Tyrosine-protein kinase transmembrane receptor ROR2, also known as neurotrophic tyrosine kinase, receptor-related 2, is a protein that in humans is encoded by the ROR2 gene located on position 9 of the long arm of chromosome 9. This protein is responsible for aspects of bone and cartilage growth. It is involved in Robinow syndrome and autosomal dominant brachydactyly type B. ROR2 is a member of the receptor tyrosine kinase-like orphan receptor (ROR) family.

== Function ==

The protein encoded by this gene is a receptor tyrosine kinase and type I transmembrane protein that belongs to the ROR subfamily of cell surface receptors. The protein may be involved in the early formation of the chondrocytes and may be required for cartilage and growth plate development.

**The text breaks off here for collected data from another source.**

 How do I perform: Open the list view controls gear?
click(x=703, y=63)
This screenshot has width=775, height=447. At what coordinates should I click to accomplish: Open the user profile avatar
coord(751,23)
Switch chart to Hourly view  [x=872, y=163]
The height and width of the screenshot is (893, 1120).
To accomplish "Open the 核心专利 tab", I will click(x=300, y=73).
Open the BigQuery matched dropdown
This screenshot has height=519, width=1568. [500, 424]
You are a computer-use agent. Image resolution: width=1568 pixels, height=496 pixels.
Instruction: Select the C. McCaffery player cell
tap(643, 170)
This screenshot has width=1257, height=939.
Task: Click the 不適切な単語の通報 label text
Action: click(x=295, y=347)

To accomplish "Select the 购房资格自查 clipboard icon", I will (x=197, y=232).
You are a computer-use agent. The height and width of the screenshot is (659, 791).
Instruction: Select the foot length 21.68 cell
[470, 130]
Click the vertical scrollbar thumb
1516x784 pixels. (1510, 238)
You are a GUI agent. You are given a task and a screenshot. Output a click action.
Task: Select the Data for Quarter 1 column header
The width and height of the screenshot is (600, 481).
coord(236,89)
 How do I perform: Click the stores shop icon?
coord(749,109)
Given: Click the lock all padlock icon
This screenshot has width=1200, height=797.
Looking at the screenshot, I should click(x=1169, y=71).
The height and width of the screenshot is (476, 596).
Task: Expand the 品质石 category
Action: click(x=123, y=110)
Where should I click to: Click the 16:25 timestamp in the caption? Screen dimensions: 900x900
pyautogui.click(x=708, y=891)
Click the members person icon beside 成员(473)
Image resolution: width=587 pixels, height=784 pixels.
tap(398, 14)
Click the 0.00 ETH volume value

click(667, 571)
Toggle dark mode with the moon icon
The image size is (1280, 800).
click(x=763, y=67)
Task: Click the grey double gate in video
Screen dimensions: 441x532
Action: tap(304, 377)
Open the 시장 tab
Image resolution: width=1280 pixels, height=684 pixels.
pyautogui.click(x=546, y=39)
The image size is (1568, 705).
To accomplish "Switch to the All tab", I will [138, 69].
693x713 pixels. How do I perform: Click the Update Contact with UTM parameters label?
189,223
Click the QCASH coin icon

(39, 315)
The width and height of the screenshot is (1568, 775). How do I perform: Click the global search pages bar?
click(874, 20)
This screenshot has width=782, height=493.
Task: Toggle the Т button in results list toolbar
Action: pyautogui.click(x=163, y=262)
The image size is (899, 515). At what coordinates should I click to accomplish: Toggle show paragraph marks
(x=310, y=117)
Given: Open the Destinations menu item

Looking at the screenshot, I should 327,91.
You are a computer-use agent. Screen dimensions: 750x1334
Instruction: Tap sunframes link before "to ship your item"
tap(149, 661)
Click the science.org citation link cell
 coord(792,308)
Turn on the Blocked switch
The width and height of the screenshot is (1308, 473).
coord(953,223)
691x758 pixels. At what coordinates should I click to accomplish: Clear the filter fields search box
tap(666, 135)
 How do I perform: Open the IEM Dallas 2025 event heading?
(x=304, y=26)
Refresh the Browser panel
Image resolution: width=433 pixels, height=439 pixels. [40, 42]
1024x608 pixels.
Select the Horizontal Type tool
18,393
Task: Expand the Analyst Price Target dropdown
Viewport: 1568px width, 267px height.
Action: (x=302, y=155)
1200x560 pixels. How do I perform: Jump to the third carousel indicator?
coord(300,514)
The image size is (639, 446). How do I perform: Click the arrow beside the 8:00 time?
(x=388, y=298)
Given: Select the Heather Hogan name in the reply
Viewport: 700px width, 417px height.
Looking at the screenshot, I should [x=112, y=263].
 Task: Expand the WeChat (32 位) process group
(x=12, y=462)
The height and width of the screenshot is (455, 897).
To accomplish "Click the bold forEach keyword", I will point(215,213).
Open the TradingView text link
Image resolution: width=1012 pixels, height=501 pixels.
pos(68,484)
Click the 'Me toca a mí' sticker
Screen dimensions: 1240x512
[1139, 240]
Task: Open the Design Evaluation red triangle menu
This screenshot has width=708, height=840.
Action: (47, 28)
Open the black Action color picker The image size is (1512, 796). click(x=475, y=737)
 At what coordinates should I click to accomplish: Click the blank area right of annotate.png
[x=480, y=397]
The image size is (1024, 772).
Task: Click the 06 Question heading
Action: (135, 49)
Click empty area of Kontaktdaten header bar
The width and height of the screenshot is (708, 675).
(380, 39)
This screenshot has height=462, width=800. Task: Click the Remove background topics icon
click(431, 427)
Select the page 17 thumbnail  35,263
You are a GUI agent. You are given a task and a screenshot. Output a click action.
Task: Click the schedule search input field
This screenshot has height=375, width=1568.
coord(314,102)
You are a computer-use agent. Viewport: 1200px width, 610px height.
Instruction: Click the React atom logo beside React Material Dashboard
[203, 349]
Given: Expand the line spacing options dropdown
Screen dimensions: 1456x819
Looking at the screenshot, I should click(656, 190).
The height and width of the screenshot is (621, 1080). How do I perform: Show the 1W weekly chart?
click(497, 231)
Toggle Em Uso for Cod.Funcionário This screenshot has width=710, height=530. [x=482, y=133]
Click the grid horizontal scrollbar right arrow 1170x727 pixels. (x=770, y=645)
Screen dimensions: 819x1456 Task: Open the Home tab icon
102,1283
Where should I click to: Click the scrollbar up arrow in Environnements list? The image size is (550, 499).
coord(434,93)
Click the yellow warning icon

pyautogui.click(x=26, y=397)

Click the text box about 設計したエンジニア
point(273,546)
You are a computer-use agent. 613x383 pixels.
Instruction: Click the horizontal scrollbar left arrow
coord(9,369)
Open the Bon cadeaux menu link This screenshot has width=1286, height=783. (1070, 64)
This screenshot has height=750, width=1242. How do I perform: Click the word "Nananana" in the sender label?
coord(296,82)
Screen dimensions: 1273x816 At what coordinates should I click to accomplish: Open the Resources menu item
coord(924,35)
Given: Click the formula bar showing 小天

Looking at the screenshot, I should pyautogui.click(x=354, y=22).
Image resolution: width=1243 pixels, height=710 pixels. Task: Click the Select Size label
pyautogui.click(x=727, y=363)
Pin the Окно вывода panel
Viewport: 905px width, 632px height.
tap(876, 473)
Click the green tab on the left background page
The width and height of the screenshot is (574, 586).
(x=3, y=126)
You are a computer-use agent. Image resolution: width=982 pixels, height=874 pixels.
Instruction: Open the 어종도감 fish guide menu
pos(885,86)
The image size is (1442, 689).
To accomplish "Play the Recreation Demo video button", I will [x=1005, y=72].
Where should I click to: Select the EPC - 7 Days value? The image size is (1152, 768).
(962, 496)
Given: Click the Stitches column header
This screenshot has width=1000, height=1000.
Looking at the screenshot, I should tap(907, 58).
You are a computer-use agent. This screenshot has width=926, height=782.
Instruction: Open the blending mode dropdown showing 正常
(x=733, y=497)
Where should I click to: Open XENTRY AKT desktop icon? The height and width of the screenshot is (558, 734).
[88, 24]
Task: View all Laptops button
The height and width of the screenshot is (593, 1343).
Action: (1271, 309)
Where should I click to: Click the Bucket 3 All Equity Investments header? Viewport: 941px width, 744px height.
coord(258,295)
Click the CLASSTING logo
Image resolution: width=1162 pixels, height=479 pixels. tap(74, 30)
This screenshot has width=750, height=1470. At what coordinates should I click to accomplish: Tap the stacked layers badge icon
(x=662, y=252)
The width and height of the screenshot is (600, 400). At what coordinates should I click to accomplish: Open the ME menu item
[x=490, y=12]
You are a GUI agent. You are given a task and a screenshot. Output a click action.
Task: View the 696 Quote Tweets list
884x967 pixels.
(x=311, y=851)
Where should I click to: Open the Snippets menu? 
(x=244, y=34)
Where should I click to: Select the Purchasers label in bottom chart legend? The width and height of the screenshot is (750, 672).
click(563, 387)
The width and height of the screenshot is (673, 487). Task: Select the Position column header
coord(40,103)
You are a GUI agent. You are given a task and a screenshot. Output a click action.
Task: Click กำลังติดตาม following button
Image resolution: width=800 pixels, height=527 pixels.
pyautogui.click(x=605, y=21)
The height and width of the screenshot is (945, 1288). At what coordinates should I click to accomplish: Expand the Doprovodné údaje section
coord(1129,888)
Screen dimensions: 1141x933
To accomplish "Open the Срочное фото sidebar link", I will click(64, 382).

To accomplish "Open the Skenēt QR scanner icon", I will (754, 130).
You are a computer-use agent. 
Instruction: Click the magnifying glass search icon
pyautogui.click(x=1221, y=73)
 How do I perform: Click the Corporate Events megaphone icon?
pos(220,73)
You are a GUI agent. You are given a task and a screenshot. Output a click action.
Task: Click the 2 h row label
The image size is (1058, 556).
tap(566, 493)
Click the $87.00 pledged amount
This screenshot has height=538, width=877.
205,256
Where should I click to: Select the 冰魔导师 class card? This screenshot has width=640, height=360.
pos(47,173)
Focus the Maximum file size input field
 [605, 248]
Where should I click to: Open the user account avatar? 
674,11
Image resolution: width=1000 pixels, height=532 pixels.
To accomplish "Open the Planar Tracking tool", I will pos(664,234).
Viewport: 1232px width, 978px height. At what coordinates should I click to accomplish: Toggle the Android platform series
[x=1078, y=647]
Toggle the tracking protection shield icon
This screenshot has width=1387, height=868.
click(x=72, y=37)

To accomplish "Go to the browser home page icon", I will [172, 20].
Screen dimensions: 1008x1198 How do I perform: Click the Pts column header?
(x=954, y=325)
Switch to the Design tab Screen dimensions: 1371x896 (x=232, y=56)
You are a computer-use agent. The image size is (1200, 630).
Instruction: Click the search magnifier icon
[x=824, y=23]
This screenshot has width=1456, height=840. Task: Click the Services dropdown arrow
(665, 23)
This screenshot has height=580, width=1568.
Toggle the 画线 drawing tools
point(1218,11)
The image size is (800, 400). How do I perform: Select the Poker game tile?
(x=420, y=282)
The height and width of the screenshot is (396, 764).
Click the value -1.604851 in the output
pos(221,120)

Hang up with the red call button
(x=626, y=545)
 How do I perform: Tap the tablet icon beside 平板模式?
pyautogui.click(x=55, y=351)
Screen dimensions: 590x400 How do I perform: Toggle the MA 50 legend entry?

== Clinical significance ==

Mutations in this gene can cause brachydactyly type B, a skeletal disorder characterized by hypoplasia/aplasia of distal phalanges and nails. In addition, mutations in this gene can cause the autosomal recessive form of Robinow syndrome, which is characterized by skeletal dysplasia with generalized limb bone shortening, segmental defects of the spine, brachydactyly, and a dysmorphic facial appearance.